━━━━━ INPUT FOR THIS TASK ━━━━━

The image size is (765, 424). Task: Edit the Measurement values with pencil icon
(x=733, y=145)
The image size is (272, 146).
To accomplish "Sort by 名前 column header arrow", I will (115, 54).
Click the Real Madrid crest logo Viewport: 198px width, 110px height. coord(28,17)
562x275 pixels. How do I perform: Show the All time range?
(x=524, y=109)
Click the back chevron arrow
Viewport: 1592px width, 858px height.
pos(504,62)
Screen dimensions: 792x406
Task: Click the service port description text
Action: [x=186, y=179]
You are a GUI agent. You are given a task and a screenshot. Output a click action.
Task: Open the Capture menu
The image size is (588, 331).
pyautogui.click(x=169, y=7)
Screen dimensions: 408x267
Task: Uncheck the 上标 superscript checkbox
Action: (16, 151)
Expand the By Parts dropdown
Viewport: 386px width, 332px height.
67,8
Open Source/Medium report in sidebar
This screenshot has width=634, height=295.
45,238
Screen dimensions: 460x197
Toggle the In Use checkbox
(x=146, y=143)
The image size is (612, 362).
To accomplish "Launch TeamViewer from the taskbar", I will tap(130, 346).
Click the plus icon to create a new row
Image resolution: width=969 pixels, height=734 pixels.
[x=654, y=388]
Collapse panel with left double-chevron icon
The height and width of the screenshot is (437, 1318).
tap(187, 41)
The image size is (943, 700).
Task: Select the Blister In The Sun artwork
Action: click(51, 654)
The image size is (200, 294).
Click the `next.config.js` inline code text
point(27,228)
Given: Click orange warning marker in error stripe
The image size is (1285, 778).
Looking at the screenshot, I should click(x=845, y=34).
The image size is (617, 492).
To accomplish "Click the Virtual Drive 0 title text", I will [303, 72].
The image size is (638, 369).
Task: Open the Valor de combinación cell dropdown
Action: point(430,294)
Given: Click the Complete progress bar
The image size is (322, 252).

━━━━━

- **AIM OF THE EXERCISE**
Reproduce the entries above exactly, every line included.

- **TASK RESULT**
The image size is (765, 424). Task: Edit the Measurement values with pencil icon
(x=733, y=145)
The image size is (272, 146).
To accomplish "Sort by 名前 column header arrow", I will (115, 54).
Click the Real Madrid crest logo Viewport: 198px width, 110px height. coord(28,17)
562x275 pixels. How do I perform: Show the All time range?
(x=524, y=109)
Click the back chevron arrow
Viewport: 1592px width, 858px height.
pos(504,62)
Screen dimensions: 792x406
Task: Click the service port description text
Action: [x=186, y=179]
You are a GUI agent. You are given a task and a screenshot. Output a click action.
Task: Open the Capture menu
The image size is (588, 331).
pyautogui.click(x=169, y=7)
Screen dimensions: 408x267
Task: Uncheck the 上标 superscript checkbox
Action: (16, 151)
Expand the By Parts dropdown
Viewport: 386px width, 332px height.
67,8
Open Source/Medium report in sidebar
This screenshot has width=634, height=295.
45,238
Screen dimensions: 460x197
Toggle the In Use checkbox
(x=146, y=143)
The image size is (612, 362).
To accomplish "Launch TeamViewer from the taskbar", I will tap(130, 346).
Click the plus icon to create a new row
Image resolution: width=969 pixels, height=734 pixels.
[x=654, y=388]
Collapse panel with left double-chevron icon
The height and width of the screenshot is (437, 1318).
tap(187, 41)
The image size is (943, 700).
Task: Select the Blister In The Sun artwork
Action: click(51, 654)
The image size is (200, 294).
Click the `next.config.js` inline code text
point(27,228)
Given: Click orange warning marker in error stripe
The image size is (1285, 778).
Looking at the screenshot, I should click(x=845, y=34).
The image size is (617, 492).
To accomplish "Click the Virtual Drive 0 title text", I will [303, 72].
The image size is (638, 369).
Task: Open the Valor de combinación cell dropdown
Action: point(430,294)
Given: Click the Complete progress bar
The image size is (322, 252).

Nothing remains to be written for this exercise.